Robert Tanitch reviews the latest DVDs
Manchester by the Sea (StudioCanal) is Manchester in Massachusetts, and very scenic, it is, too. A janitor’s older brother dies suddenly and he finds he has been appointed legal guardian to his 16-year-old nephew. Parenting a teenager is not something he wants to do or feels capable of doing. Kenneth Lonergan’s sensitive and mature film, an in-depth portrait of a deeply troubled loner, taciturn, dour, anti-social, and liable to get into a fight at the slightest Provocation, is excellently acted by Casey Affleck. He and Lucas Hedges (as his randy nephew) get their relationship exactly right.

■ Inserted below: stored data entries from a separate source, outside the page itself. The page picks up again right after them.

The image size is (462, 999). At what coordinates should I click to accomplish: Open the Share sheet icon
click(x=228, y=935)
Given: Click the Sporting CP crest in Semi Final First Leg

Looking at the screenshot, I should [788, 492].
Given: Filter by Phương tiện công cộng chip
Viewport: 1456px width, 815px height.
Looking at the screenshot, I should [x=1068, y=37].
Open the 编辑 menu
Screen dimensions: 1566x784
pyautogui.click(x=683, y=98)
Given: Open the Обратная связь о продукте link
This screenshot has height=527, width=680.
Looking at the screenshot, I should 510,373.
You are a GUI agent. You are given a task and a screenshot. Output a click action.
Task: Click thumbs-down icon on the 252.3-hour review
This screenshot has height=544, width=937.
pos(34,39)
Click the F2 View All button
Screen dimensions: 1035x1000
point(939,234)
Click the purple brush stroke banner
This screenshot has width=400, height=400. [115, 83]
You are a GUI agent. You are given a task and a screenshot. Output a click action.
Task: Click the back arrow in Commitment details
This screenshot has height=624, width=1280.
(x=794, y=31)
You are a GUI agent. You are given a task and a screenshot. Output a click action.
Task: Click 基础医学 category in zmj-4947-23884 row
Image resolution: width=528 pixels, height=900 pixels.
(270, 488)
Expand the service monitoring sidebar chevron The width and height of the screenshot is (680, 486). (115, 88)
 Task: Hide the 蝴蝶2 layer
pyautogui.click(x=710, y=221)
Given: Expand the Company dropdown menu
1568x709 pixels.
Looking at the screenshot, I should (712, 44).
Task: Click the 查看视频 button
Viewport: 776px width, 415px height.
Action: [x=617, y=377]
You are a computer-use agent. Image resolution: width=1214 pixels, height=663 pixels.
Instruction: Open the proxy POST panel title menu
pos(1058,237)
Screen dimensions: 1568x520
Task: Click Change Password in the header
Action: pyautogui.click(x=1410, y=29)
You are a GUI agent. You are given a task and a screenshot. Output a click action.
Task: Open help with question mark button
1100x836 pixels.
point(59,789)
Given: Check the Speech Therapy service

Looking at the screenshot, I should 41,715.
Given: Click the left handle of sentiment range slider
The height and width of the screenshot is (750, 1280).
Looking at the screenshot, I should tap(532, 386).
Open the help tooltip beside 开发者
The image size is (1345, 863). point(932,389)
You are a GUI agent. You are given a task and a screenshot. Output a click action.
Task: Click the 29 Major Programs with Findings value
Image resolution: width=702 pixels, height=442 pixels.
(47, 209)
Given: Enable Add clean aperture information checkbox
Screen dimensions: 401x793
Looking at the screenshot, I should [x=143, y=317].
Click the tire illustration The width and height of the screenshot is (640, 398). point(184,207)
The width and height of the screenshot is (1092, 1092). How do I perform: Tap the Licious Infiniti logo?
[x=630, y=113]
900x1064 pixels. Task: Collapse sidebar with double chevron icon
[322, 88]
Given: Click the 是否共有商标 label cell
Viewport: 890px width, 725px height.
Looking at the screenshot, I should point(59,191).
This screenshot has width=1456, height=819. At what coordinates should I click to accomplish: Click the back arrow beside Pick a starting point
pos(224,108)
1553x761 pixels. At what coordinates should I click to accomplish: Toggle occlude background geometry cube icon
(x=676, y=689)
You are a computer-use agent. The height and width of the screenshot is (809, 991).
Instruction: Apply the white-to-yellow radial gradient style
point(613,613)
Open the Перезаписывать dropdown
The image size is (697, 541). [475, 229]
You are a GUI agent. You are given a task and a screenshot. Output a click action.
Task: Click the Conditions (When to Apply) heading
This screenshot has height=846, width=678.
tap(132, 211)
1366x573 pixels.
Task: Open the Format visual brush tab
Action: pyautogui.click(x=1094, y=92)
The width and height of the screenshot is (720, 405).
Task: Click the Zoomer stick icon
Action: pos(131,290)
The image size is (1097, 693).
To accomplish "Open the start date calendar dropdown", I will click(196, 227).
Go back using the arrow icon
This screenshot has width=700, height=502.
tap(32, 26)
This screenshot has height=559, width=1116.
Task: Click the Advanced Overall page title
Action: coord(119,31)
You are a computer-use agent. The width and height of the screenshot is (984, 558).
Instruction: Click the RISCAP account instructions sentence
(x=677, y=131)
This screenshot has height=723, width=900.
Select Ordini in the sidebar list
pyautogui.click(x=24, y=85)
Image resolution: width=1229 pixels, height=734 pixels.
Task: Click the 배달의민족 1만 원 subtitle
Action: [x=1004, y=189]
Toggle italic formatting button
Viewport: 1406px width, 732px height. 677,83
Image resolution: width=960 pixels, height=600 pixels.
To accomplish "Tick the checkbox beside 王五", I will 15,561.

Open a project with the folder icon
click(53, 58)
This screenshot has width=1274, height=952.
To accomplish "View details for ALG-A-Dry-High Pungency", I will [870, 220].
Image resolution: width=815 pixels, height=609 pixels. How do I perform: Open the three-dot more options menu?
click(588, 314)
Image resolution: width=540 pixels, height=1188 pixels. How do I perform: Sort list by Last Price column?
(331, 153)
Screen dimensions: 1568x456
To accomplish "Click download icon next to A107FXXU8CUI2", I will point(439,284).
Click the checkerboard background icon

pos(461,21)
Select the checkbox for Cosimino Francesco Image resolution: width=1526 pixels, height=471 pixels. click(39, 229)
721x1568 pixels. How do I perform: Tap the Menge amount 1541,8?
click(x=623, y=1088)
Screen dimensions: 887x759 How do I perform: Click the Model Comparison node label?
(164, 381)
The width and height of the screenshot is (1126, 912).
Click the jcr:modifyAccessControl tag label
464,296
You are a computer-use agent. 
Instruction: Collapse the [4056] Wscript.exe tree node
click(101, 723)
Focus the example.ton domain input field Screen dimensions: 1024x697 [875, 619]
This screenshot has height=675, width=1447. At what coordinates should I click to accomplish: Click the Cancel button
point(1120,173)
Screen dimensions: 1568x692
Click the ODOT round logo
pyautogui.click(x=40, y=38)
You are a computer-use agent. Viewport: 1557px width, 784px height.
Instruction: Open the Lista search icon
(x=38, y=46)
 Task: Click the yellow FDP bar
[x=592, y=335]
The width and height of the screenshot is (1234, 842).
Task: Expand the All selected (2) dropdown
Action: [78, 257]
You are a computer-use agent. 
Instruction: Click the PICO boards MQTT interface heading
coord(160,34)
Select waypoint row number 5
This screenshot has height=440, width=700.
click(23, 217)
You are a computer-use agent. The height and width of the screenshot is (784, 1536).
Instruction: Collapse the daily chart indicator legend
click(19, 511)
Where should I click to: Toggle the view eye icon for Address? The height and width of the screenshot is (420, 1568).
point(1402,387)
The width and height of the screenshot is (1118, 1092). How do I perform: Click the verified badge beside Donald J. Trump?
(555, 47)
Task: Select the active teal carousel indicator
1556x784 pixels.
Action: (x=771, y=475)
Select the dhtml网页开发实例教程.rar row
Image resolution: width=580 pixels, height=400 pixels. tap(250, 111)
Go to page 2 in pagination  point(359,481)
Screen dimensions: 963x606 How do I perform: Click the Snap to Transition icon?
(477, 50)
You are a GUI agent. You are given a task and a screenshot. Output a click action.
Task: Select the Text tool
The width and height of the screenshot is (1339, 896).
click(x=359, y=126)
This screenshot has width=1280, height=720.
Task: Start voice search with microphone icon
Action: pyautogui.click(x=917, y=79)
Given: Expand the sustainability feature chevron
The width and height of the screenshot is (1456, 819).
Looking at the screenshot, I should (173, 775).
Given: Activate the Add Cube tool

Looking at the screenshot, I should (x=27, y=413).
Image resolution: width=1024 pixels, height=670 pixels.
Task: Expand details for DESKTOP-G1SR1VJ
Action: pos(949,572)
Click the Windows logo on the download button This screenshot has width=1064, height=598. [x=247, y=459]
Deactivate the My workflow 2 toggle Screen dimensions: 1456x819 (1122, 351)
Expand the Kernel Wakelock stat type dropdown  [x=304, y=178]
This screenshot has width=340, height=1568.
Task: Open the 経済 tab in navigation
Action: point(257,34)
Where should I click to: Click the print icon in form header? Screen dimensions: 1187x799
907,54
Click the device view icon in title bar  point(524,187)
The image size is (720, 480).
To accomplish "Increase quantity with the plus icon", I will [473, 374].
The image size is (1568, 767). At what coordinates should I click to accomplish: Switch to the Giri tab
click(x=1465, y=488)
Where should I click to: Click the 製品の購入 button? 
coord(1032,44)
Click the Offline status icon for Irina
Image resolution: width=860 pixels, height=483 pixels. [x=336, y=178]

Free State Jones (Lionsgate) is the story of a rebellion during the American Civil War and its aftermath. Confederate Newton Knight (Matthew McConaughey) turns deserter and guerrilla and organises runaway and freed slaves and white farmers to fight the brutal Confederate army and the rich Southern landowners who were hanging black and white people and burning their homesteads. Knight married a freed slave. The flash-forwards, 85 years on, to one of his mixed-race descendents who is convicted of miscegenation when he marries a white woman, deserves a film in its own right and feels awkward here and Gary Ross’s already overlong film would benefit from its cutting. Nevertheless, the film gives the rebellion a new angle and deserved to do much better at the box-office than it did.
Apple Tree Yard (BFI) Louise Doughty’s feminist psychological thriller, lambasting the Law and Justice, is adapted by the BBC for a four-part series. A married woman has sex with a stranger in a cupboard, lavatory and alley. She is then raped. The rapist stalks her, texts her and sends her flowers. She doesn’t go to the police, fearing scandal. She turns to the stranger for help and the next thing she knows is that she is being tried for murder. Emily Watson is the woman. Ben Chaplin is the stranger. Denise Gough has a tiny scene in court as a police officer who is humiliated. Women have a bad time in court.
American Honey (Universal) is yet another American Dream gone sour. A poor teenager of mixed race (Sasha Lane) abandons home and joins a group of young travellers (including Shia LaBeouf). They are confidence tricksters who deceive the rich and the poor into buying phoney magazine subscriptions, pretending they are poor students unable to pay their college fees. They trade on people’s guilt, pity and lust. When they are not fleecing victims, they are singing, taking drugs and having sex. So what’s new? Directed surprisingly by a British director, Andrea Arnold, this road movie is massively overlong (understatement) and doesn’t go anywhere.
The Spring River Flows East (Tears of the Yang-Tse) (BFI). How much suffering can a man bear? And the answer is As much as a river of spring water flowing east. This epic Chinese film, made in 1947, is getting its first UK release in the UK. It is in two parts: during and after the Second Sino-Japanese War (1937-1945) and set in Shanghai and Chungking. A working class married couple gets separated during the war. He, thinking she is dead, marries into a bourgeois family. He becomes rich and decadent. She remains destitute and good. The story movies to a tragic climax, which is so melodramatic, that only an opera could do it justice. The brutality of the Japanese and the suffering of the Chinese is constantly reiterated.